We stopped for a night in Beckley, West Virginia, where the current mayor is Bill O’Brien, and where I had my first deep-fried Spanish onion. The main attraction in this town is an exhibition coal mine.
The Bluegrass State and Beyond
We visited Lewisburg, Kentucky, the site of another Civil War battle, and made a visit to the New River Gorge Bridge, which rises 876 feet above the river. A visit to Churchill Downs was enhanced by the sight of American Pharaoh, the horse that would win the Triple Crown the following week, and rounded off by an enjoyable evening in a great Irish pub, Molly Malone’s, in Louisville.
Still in Kentucky, we stopped by Sinking Spring Farm, now in Jefferson County, where Abraham Lincoln was born, and few miles to the northeast along Knob Creek, where he lived from the age of two until seven.
A visit to a distillery ensued. Here we learned about the production of bourbon. It took me a few shots to conclude that it was good but not as good as its Irish cousin. That evening saw us stay in Bardstown, the home of the Talbot Inn, where a drunk Jessie James shot up the wallpaper in his room because he thought the birds on it were real, or so it’s said. Moving on, we arrived in Corbin, the home of the first Colonel Sanders K.F.C., which is now a museum. More interesting for me was the Museum of Appalachia, followed by 65 acres of historic buildings and artifacts, which gave us an insight into frontier living in the 1800s.
We spent two nights in Gatlinburg, Tennessee. During the winter it is a popular ski resort and in the summer it is a center for tourists who visit the Great Smoky Mountains National Park, which attracts twice as many tourists as the Grand Canyon. Just up the road is Pigeon Forge, home of one of my heroes, Dolly Parton. I spent a day in Dollywood, her theme park. It was here that I was reminded that we were in the Bible Belt by the many visiting groups of Southern Baptists singing along with the gospel singers. Later that evening, I was pleased to be asked for my I.D. when buying a beer, only to find out that it is Tennessee state law!
Traveling through the center of the spectacular Smoky Mountains, we arrived at the 7,500-acre Biltmore Estate built by the railroad magnates, the Vanderbilts. This is the largest privately owned house in the U.S. and has appeared in Forest Gump and The Last of the Mohicans. It is impressive but I wouldn’t want to be paying the heating bill. We moved back through the Smokies to Lexington, Virginia, where a guided tour of the Stonewall Jackson house gave us an insight into a Confederate legend. The afternoon saw us at Monticello, home of Thomas Jefferson. The woodwork in the house is superb and it was masterminded by an Irish immigrant, James Dinsmore.

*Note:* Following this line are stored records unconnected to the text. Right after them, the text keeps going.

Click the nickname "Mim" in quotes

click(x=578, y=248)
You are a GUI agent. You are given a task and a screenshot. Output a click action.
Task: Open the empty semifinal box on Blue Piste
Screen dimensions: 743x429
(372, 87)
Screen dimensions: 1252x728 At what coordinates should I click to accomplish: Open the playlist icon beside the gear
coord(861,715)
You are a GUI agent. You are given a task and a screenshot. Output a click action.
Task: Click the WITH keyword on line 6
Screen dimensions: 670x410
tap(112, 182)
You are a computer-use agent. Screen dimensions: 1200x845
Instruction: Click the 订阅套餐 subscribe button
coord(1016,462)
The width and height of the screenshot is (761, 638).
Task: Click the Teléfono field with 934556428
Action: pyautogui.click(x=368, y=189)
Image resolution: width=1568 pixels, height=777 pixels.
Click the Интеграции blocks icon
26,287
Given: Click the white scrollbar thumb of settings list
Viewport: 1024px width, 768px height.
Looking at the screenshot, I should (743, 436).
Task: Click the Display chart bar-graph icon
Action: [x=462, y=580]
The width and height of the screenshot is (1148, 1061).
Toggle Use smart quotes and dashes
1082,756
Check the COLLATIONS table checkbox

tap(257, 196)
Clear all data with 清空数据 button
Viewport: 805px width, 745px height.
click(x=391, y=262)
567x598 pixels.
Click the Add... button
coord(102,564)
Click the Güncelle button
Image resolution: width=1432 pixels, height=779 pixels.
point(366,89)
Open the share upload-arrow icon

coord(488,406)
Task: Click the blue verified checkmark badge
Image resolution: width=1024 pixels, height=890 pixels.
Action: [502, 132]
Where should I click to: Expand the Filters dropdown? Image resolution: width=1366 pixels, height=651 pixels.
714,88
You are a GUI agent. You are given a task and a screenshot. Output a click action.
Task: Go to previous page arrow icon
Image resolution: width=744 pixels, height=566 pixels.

Williamsburg was next on the itinerary. It was interesting to stroll down quaint streets and browse through taverns, shops, and exhibits.
Our final day had a visit to Mount Vernon, home of George Washington. The views over the Potomac River are impressive. We were also able to visit his and his wife Martha’s grave and listen to the Pledge of Allegiance being recited by the U.S. tourists. Our final evening, before taking the shuttles to the airport, was spent in lovely Old Town Alexandria across the Potomac River from Washington, D.C.
Throughout the trip, friendliness and southern hospitality abounded. It was good to meet fellow travelers from the U.S., Ireland, the U.K., New Zealand, and Australia. Days were filled with visits and activities, which we couldn’t have managed if we had been touring by ourselves, and all in all, it was a most engaging way to learn about U.S. history and the Irish thread that runs throughout. ♦
Note: Unfortunately following our visit to Harpers Ferry, a fire devastated the historic district of the town, burning buildings that housed 10 businesses including the Private Quinn’s Pub.